Copy out exactly the lines beginning with the one that contains "You are a GUI" and ending at the last line of the listing, skipping any pictures.
+---+
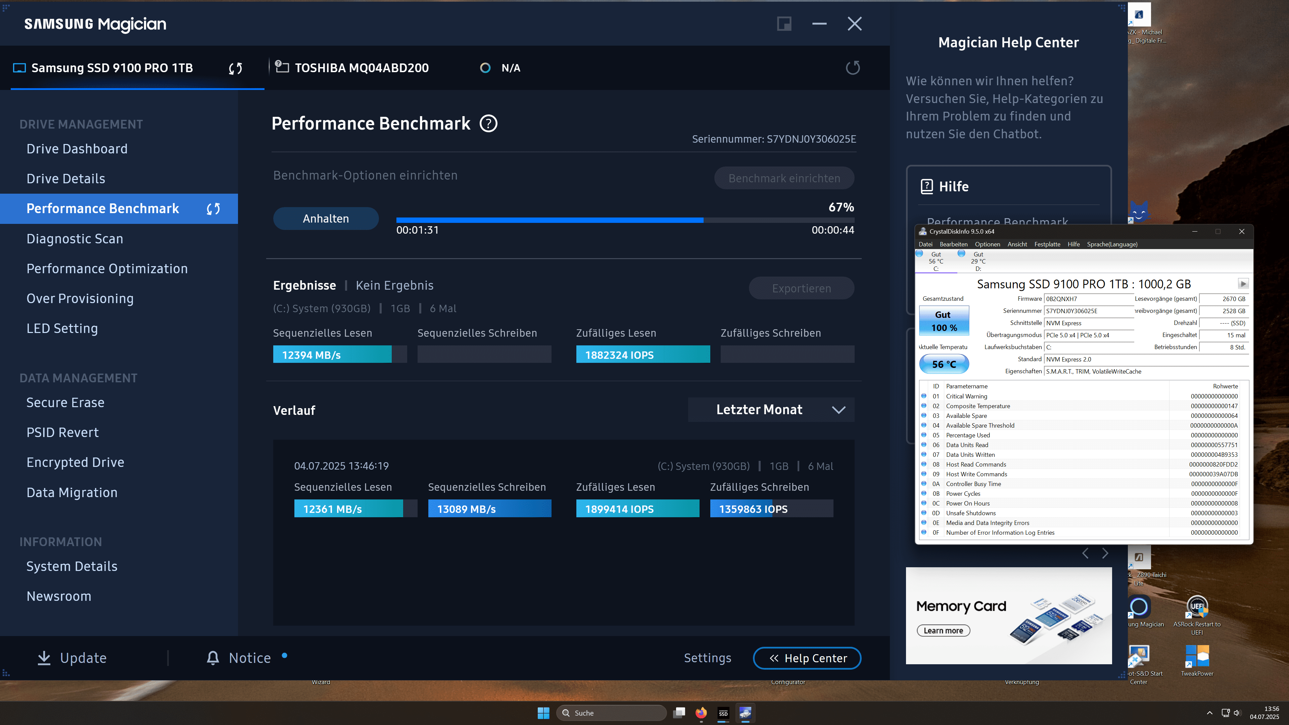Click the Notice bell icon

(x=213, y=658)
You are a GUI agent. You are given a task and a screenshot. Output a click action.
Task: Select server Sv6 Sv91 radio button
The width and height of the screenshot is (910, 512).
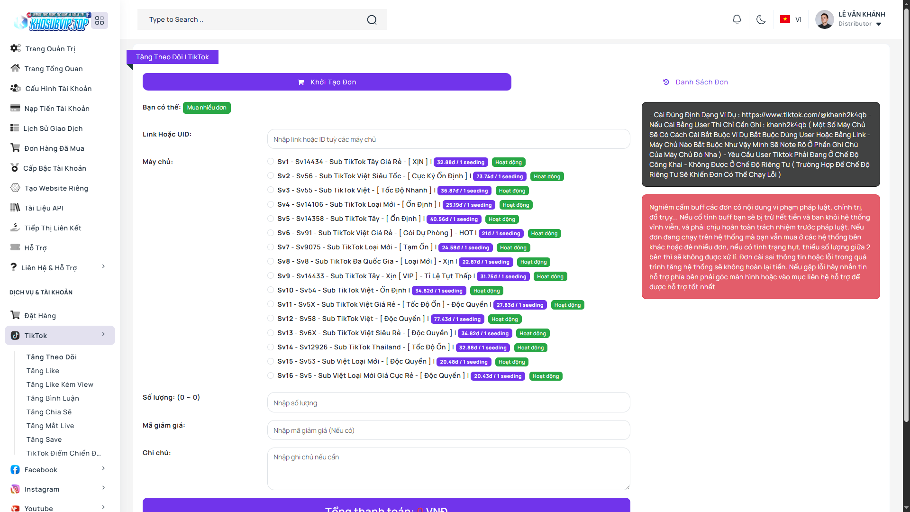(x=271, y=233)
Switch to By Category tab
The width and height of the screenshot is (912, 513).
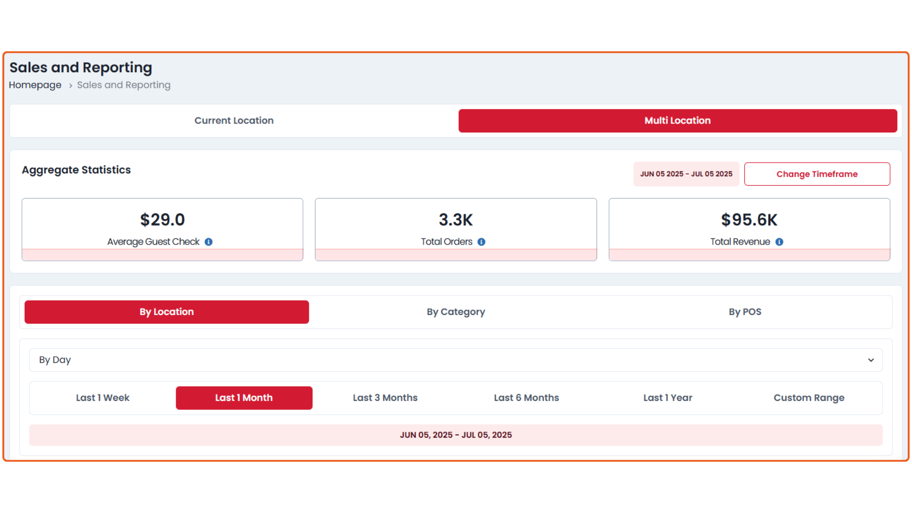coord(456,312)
+---+
■ Exercise result:
You are a GUI agent. You are given a task and a screenshot. Output a click action.
Task: Select server Sv6 Sv91 radio button
The width and height of the screenshot is (910, 512).
(x=271, y=233)
Switch to By Category tab
The width and height of the screenshot is (912, 513).
coord(456,312)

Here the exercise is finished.